=== Problem details ===
Print every record exactly, with nothing added or left out.

++++++

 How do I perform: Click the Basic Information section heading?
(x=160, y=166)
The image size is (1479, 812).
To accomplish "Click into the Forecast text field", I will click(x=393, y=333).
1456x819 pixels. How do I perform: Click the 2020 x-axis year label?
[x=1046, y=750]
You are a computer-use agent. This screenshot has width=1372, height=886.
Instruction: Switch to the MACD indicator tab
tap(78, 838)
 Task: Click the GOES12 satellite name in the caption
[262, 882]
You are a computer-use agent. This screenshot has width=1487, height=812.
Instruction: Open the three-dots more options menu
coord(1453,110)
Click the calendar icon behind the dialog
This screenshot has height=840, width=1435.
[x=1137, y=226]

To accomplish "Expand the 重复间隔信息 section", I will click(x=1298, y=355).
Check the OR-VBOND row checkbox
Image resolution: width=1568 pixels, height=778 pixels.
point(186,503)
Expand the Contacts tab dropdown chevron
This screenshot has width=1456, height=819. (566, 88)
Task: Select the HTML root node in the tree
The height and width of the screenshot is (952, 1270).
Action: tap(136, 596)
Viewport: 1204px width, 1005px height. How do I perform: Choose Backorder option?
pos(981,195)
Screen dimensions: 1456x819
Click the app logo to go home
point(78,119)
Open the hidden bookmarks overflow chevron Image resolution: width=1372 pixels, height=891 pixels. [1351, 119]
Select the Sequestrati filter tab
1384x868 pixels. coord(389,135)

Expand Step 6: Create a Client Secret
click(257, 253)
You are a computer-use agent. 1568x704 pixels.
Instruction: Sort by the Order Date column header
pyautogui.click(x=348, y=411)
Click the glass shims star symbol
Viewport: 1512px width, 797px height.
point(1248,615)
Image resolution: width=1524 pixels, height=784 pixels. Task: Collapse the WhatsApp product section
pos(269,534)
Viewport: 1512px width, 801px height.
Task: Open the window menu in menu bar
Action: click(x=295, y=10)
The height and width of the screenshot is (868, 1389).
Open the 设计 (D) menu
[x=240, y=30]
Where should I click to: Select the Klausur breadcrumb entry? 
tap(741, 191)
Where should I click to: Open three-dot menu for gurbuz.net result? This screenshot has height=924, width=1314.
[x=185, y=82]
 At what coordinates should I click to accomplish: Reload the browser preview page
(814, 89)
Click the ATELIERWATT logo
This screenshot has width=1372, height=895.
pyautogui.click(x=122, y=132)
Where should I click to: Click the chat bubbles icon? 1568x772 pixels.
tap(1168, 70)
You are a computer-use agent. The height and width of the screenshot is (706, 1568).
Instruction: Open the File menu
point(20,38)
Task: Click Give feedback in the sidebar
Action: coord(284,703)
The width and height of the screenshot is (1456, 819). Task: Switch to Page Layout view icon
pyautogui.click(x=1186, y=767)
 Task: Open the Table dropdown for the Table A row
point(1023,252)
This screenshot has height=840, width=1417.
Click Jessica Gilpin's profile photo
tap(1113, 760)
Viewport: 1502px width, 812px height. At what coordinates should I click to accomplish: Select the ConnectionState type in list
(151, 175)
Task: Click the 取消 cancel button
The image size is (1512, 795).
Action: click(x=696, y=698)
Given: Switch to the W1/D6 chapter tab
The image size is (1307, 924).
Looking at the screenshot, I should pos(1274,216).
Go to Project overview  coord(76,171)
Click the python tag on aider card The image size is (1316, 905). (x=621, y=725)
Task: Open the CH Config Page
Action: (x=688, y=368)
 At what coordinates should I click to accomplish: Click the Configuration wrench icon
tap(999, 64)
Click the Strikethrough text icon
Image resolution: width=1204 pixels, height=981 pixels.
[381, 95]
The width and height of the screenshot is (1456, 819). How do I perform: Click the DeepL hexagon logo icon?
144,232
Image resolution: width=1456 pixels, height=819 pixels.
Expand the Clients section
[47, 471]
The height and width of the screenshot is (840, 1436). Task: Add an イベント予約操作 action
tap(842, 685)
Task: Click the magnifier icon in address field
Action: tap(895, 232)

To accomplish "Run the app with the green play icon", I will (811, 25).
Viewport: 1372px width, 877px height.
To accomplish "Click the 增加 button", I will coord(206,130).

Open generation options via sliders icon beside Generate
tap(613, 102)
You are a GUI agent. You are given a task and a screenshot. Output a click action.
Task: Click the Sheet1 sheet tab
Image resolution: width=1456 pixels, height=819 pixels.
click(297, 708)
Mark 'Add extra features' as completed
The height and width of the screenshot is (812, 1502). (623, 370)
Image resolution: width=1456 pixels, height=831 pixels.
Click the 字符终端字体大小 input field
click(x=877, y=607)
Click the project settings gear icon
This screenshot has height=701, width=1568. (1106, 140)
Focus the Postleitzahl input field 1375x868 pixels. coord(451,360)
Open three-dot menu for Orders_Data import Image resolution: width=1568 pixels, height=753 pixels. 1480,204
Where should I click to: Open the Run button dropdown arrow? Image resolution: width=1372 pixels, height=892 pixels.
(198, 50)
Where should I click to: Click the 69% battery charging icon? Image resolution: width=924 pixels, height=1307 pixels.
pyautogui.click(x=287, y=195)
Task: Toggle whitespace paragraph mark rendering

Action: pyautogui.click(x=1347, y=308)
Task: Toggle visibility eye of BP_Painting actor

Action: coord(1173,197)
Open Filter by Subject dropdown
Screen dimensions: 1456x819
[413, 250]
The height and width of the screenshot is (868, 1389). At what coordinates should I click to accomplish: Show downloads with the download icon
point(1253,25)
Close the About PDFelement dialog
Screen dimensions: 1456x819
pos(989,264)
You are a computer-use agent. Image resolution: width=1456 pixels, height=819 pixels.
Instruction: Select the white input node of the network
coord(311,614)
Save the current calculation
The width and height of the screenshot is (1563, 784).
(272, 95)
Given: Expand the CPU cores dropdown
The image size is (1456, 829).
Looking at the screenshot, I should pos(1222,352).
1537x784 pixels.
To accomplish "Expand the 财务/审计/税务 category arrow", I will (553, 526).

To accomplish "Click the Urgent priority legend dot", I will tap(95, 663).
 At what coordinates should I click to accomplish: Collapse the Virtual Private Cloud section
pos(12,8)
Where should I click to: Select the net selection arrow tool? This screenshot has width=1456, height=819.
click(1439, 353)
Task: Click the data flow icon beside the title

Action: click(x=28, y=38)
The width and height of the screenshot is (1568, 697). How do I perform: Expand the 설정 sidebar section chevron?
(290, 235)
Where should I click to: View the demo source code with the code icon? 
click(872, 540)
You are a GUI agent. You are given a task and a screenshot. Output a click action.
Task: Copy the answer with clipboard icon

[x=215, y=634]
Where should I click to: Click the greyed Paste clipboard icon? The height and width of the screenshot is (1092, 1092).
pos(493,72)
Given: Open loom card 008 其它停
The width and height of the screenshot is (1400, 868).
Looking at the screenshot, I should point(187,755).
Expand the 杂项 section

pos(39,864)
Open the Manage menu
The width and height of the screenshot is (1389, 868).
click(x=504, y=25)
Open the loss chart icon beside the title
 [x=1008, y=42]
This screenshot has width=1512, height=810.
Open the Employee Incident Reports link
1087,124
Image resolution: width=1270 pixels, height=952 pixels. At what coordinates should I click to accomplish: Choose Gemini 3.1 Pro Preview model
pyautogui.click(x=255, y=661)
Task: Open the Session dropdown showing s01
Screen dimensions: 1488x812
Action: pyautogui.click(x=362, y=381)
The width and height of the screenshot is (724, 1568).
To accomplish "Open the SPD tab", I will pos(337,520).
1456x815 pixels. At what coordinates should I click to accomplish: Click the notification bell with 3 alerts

++++++

=== Solution ===
 How do I perform: Click the Basic Information section heading?
(x=160, y=166)
The image size is (1479, 812).
To accomplish "Click into the Forecast text field", I will click(x=393, y=333).
1456x819 pixels. How do I perform: Click the 2020 x-axis year label?
[x=1046, y=750]
You are a computer-use agent. This screenshot has width=1372, height=886.
Instruction: Switch to the MACD indicator tab
tap(78, 838)
 Task: Click the GOES12 satellite name in the caption
[262, 882]
You are a computer-use agent. This screenshot has width=1487, height=812.
Instruction: Open the three-dots more options menu
coord(1453,110)
Click the calendar icon behind the dialog
This screenshot has height=840, width=1435.
[x=1137, y=226]

To accomplish "Expand the 重复间隔信息 section", I will click(x=1298, y=355).
Check the OR-VBOND row checkbox
Image resolution: width=1568 pixels, height=778 pixels.
point(186,503)
Expand the Contacts tab dropdown chevron
This screenshot has width=1456, height=819. (566, 88)
Task: Select the HTML root node in the tree
The height and width of the screenshot is (952, 1270).
Action: tap(136, 596)
Viewport: 1204px width, 1005px height. How do I perform: Choose Backorder option?
pos(981,195)
Screen dimensions: 1456x819
Click the app logo to go home
point(78,119)
Open the hidden bookmarks overflow chevron Image resolution: width=1372 pixels, height=891 pixels. [1351, 119]
Select the Sequestrati filter tab
1384x868 pixels. coord(389,135)

Expand Step 6: Create a Client Secret
click(257, 253)
You are a computer-use agent. 1568x704 pixels.
Instruction: Sort by the Order Date column header
pyautogui.click(x=348, y=411)
Click the glass shims star symbol
Viewport: 1512px width, 797px height.
point(1248,615)
Image resolution: width=1524 pixels, height=784 pixels. Task: Collapse the WhatsApp product section
pos(269,534)
Viewport: 1512px width, 801px height.
Task: Open the window menu in menu bar
Action: click(x=295, y=10)
The height and width of the screenshot is (868, 1389).
Open the 设计 (D) menu
[x=240, y=30]
Where should I click to: Select the Klausur breadcrumb entry? 
tap(741, 191)
Where should I click to: Open three-dot menu for gurbuz.net result? This screenshot has height=924, width=1314.
[x=185, y=82]
 At what coordinates should I click to accomplish: Reload the browser preview page
(814, 89)
Click the ATELIERWATT logo
This screenshot has width=1372, height=895.
pyautogui.click(x=122, y=132)
Where should I click to: Click the chat bubbles icon? 1568x772 pixels.
tap(1168, 70)
You are a computer-use agent. The height and width of the screenshot is (706, 1568).
Instruction: Open the File menu
point(20,38)
Task: Click Give feedback in the sidebar
Action: coord(284,703)
The width and height of the screenshot is (1456, 819). Task: Switch to Page Layout view icon
pyautogui.click(x=1186, y=767)
 Task: Open the Table dropdown for the Table A row
point(1023,252)
This screenshot has height=840, width=1417.
Click Jessica Gilpin's profile photo
tap(1113, 760)
Viewport: 1502px width, 812px height. At what coordinates should I click to accomplish: Select the ConnectionState type in list
(151, 175)
Task: Click the 取消 cancel button
The image size is (1512, 795).
Action: click(x=696, y=698)
Given: Switch to the W1/D6 chapter tab
The image size is (1307, 924).
Looking at the screenshot, I should pos(1274,216).
Go to Project overview  coord(76,171)
Click the python tag on aider card The image size is (1316, 905). (x=621, y=725)
Task: Open the CH Config Page
Action: (x=688, y=368)
 At what coordinates should I click to accomplish: Click the Configuration wrench icon
tap(999, 64)
Click the Strikethrough text icon
Image resolution: width=1204 pixels, height=981 pixels.
[381, 95]
The width and height of the screenshot is (1456, 819). How do I perform: Click the DeepL hexagon logo icon?
144,232
Image resolution: width=1456 pixels, height=819 pixels.
Expand the Clients section
[47, 471]
The height and width of the screenshot is (840, 1436). Task: Add an イベント予約操作 action
tap(842, 685)
Task: Click the magnifier icon in address field
Action: tap(895, 232)

To accomplish "Run the app with the green play icon", I will (811, 25).
Viewport: 1372px width, 877px height.
To accomplish "Click the 增加 button", I will coord(206,130).

Open generation options via sliders icon beside Generate
tap(613, 102)
You are a GUI agent. You are given a task and a screenshot. Output a click action.
Task: Click the Sheet1 sheet tab
Image resolution: width=1456 pixels, height=819 pixels.
click(297, 708)
Mark 'Add extra features' as completed
The height and width of the screenshot is (812, 1502). (623, 370)
Image resolution: width=1456 pixels, height=831 pixels.
Click the 字符终端字体大小 input field
click(x=877, y=607)
Click the project settings gear icon
This screenshot has height=701, width=1568. (1106, 140)
Focus the Postleitzahl input field 1375x868 pixels. coord(451,360)
Open three-dot menu for Orders_Data import Image resolution: width=1568 pixels, height=753 pixels. 1480,204
Where should I click to: Open the Run button dropdown arrow? Image resolution: width=1372 pixels, height=892 pixels.
(198, 50)
Where should I click to: Click the 69% battery charging icon? Image resolution: width=924 pixels, height=1307 pixels.
pyautogui.click(x=287, y=195)
Task: Toggle whitespace paragraph mark rendering

Action: pyautogui.click(x=1347, y=308)
Task: Toggle visibility eye of BP_Painting actor

Action: coord(1173,197)
Open Filter by Subject dropdown
Screen dimensions: 1456x819
[413, 250]
The height and width of the screenshot is (868, 1389). At what coordinates should I click to accomplish: Show downloads with the download icon
point(1253,25)
Close the About PDFelement dialog
Screen dimensions: 1456x819
pos(989,264)
You are a computer-use agent. Image resolution: width=1456 pixels, height=819 pixels.
Instruction: Select the white input node of the network
coord(311,614)
Save the current calculation
The width and height of the screenshot is (1563, 784).
(272, 95)
Given: Expand the CPU cores dropdown
The image size is (1456, 829).
Looking at the screenshot, I should pos(1222,352).
1537x784 pixels.
To accomplish "Expand the 财务/审计/税务 category arrow", I will (553, 526).

To accomplish "Click the Urgent priority legend dot", I will tap(95, 663).
 At what coordinates should I click to accomplish: Collapse the Virtual Private Cloud section
pos(12,8)
Where should I click to: Select the net selection arrow tool? This screenshot has width=1456, height=819.
click(1439, 353)
Task: Click the data flow icon beside the title

Action: click(x=28, y=38)
The width and height of the screenshot is (1568, 697). How do I perform: Expand the 설정 sidebar section chevron?
(290, 235)
Where should I click to: View the demo source code with the code icon? 
click(872, 540)
You are a GUI agent. You are given a task and a screenshot. Output a click action.
Task: Copy the answer with clipboard icon

[x=215, y=634]
Where should I click to: Click the greyed Paste clipboard icon? The height and width of the screenshot is (1092, 1092).
pos(493,72)
Given: Open loom card 008 其它停
The width and height of the screenshot is (1400, 868).
Looking at the screenshot, I should point(187,755).
Expand the 杂项 section

pos(39,864)
Open the Manage menu
The width and height of the screenshot is (1389, 868).
click(x=504, y=25)
Open the loss chart icon beside the title
 [x=1008, y=42]
This screenshot has width=1512, height=810.
Open the Employee Incident Reports link
1087,124
Image resolution: width=1270 pixels, height=952 pixels. At what coordinates should I click to accomplish: Choose Gemini 3.1 Pro Preview model
pyautogui.click(x=255, y=661)
Task: Open the Session dropdown showing s01
Screen dimensions: 1488x812
Action: pyautogui.click(x=362, y=381)
The width and height of the screenshot is (724, 1568).
To accomplish "Open the SPD tab", I will pos(337,520).
1456x815 pixels. At what coordinates should I click to accomplish: Click the notification bell with 3 alerts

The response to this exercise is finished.